Start of Supplied material
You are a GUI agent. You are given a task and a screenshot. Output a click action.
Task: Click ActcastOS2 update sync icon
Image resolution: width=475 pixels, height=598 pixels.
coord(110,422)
End of Supplied material
Start of Supplied material
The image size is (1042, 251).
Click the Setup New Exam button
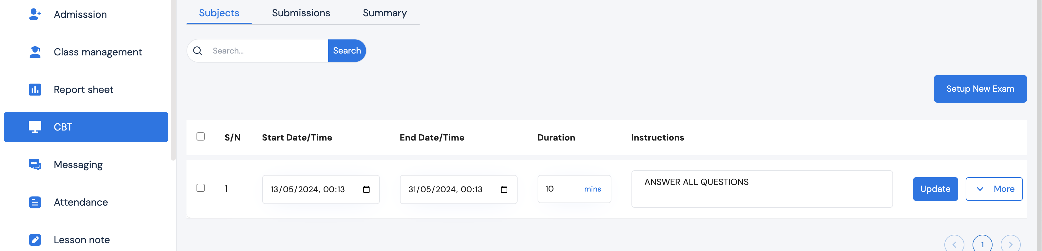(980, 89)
End of Supplied material
Start of Supplied material
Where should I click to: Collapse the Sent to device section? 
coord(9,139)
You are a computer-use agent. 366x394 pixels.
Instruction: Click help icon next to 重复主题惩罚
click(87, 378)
End of Supplied material
### Problem description
All lines in the entries above that hold the word "agent" need to be copied.

### Your response
You are a GUI agent. You are given a task and a screenshot. Output a click action.
You are a computer-use agent. 366x394 pixels.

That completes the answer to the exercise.